Washington, D.C. United States 20 January 2022. Joe Biden United States President Doing Signature. (Shutterstock)
By Aaron Reichlin-Melnick, Immigration Impact
Three years ago, the Trump administration sent fear throughout immigrant communities across the nation with its Public Charge rule, which functioned as a wealth test for green card applicants. This fear had been amplified by a leaked draft of the rule in 2018, which would have punished intending immigrants whose U.S. citizen children received a wide variety of benefits.
Now, with a new public charge rule finalized last week, the Biden administration has restored the public charge standard that existed for decades before President Trump. This will hopefully assuage the fears of many immigrants who had avoided accessing benefits to which they were lawfully entitled.
The Biden administration’s new public charge was first announced in February in the form of a Notice of Proposed Rulemaking. The proposal sought to restore the public charge test, which is applied to certain noncitizens seeking a green card, to the system which was used before 2019.
For over a century, a “public charge” was considered to be a person who was primarily dependent on government benefits to survive. In 1999, then-existing Immigration and Naturalization Services (INS) declared that the government benefits which a person would be penalized for were cash benefits that consisted of more than 50% of a person’s income, as well as long-term institutionalization at government expense.
Importantly, the 1999 INS policy was never formalized into a regulation. When the Trump administration took office, it realized that the term “public charge” had never been defined in regulations. It decided to use the leeway given to the executive branch to interpret the law to create a new definition of public charge that went far beyond anything ever done before.
The Trump administration’s rule, for example, declared people “likely to be a public charge” if adjudicators determined that they would use even small amounts of certain supplemental, non-cash benefits like food stamps.

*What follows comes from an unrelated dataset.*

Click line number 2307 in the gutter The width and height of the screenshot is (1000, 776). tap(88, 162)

And because the public charge rule is forward-looking, that meant adjudicators were required to predict whether an intending immigrant might in the future, even once they became a U.S. citizen, use small amounts of benefits.

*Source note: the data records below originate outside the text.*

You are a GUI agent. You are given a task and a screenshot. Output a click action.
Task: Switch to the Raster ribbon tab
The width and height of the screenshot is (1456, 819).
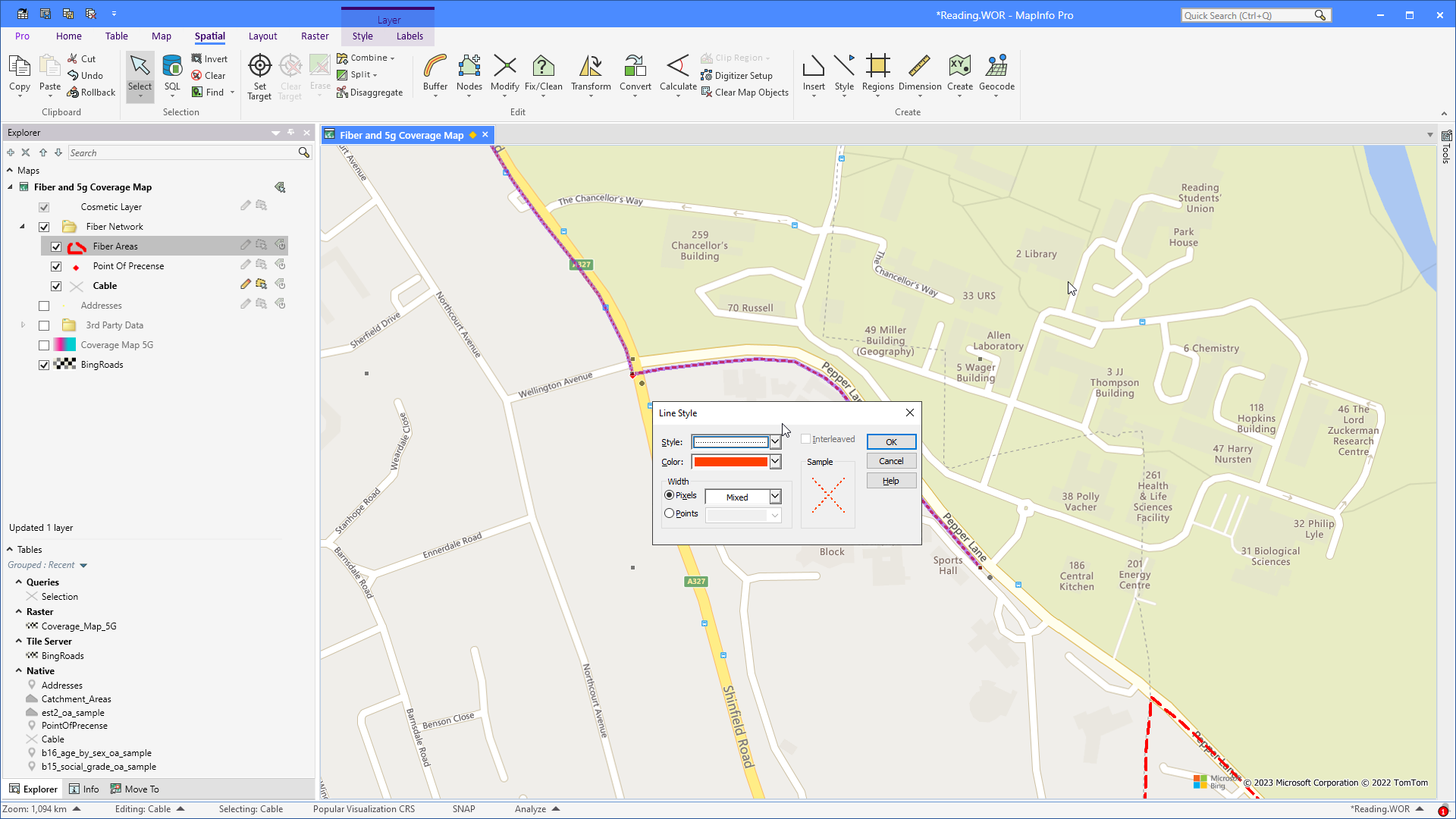pos(315,36)
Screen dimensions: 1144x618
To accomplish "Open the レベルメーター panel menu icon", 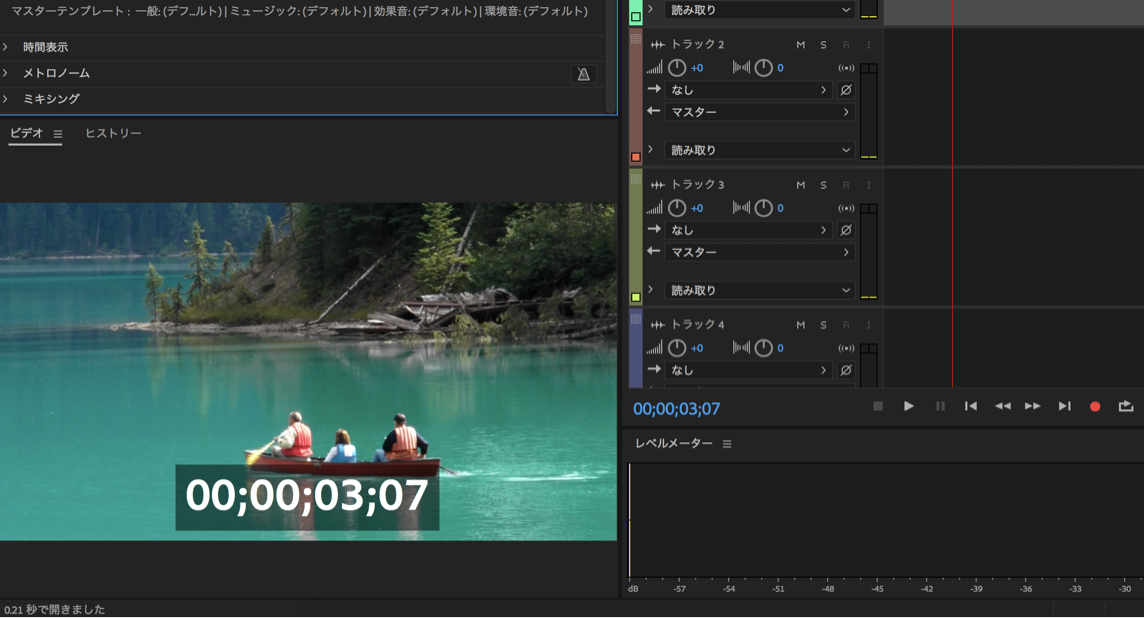I will pyautogui.click(x=727, y=444).
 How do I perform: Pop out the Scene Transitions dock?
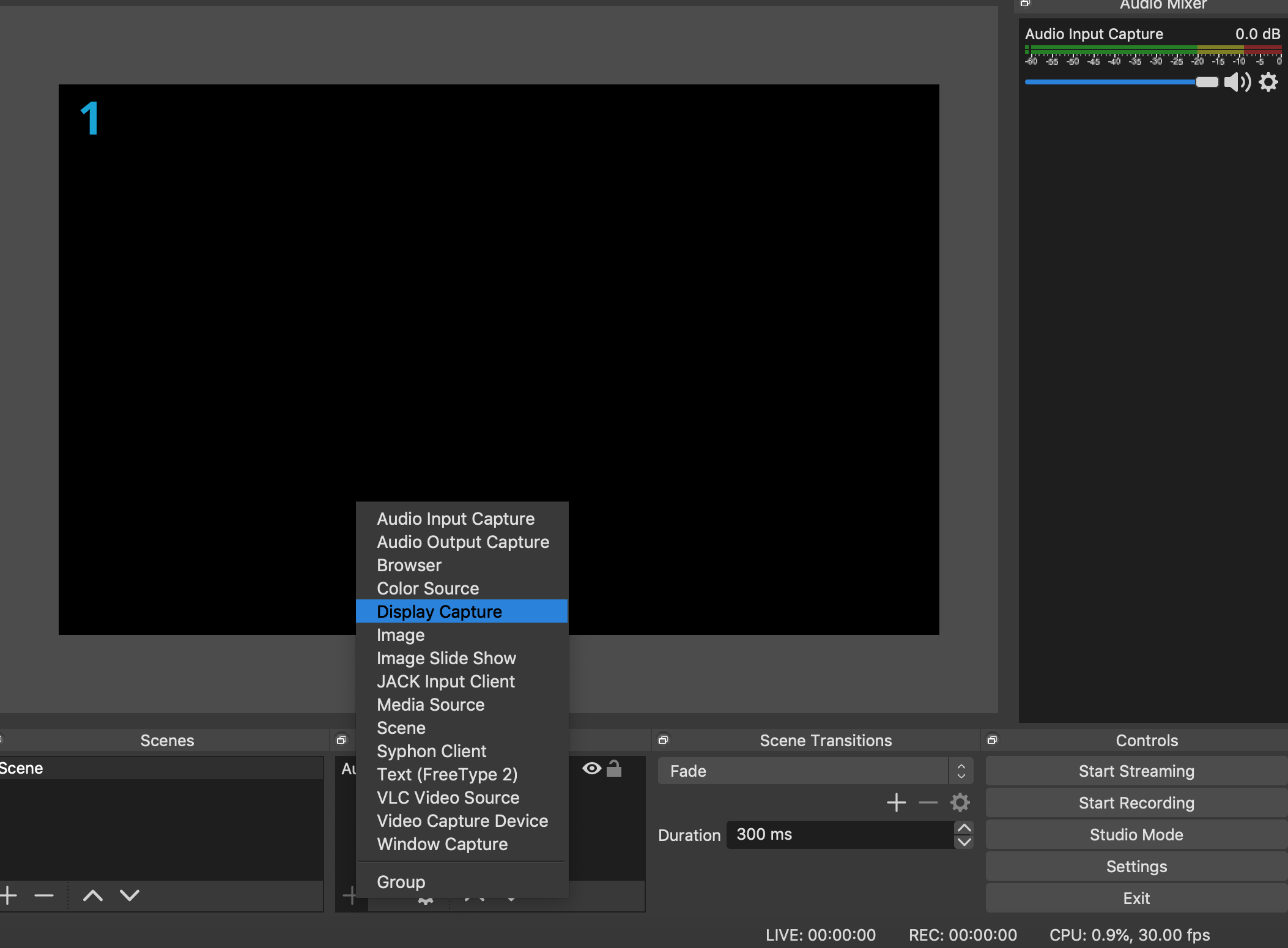click(663, 740)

In practice, this worked out to a wealth test. New immigrants were required to submit credit scores, prove how much money they had in the bank, and expose themselves to intense financial scrutiny by the U.S. government. And because of the fear sent through immigrant communities, many people began refusing to use government services, even those which would not affect their eligibility under the public charge rule. Even during the COVID-19 pandemic, some immigrants reportedly were concerned about getting vaccines due to the Trump rule.

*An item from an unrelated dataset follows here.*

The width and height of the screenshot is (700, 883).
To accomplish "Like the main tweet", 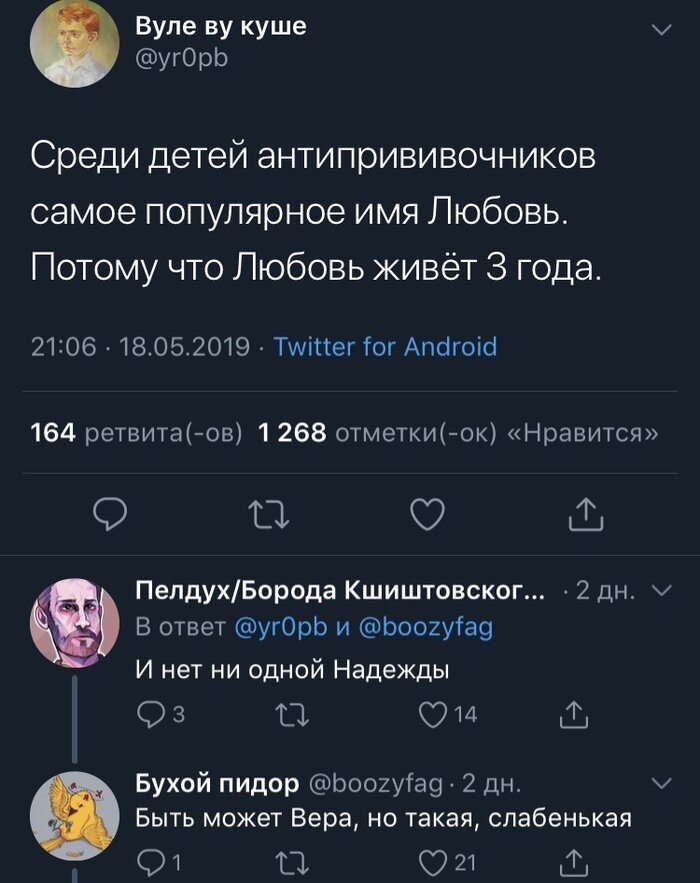I will [427, 515].
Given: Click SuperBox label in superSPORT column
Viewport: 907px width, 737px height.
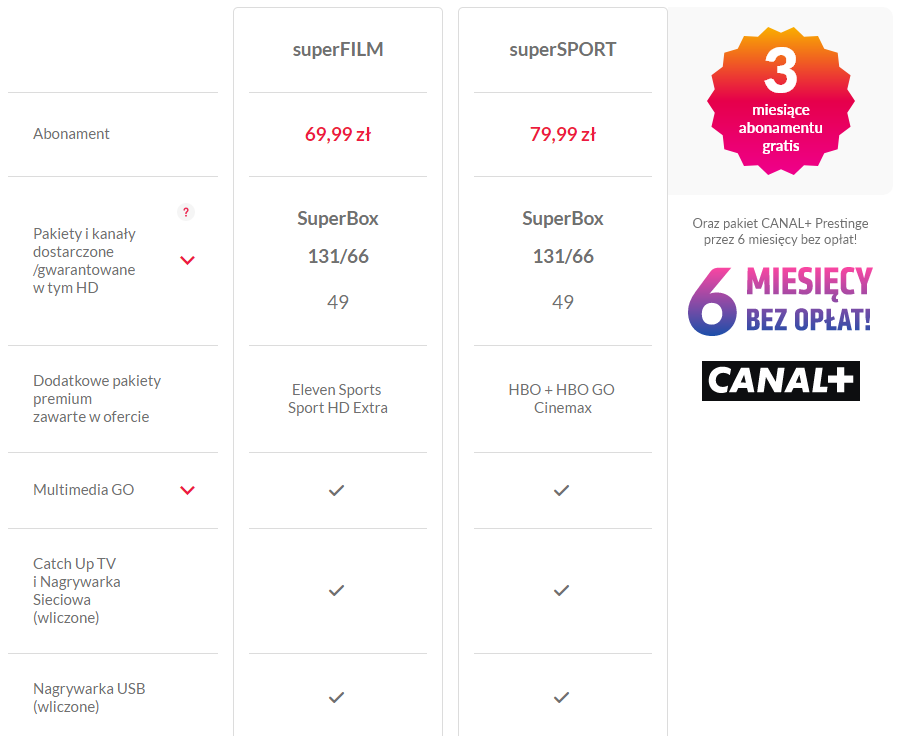Looking at the screenshot, I should (x=563, y=219).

The Biden administration’s final rule largely reverts to the 1999 rules. And because the administration has done so in the form of a regulation, it will make it more difficult for a future administration to reverse. With the Trump’s rules now entirely dead, the shadow of fear over immigrant communities will hopefully lift in time. But to ensure that happens, the federal government and advocates will have to continue dispelling misinformation and fear left over from the Trump administration.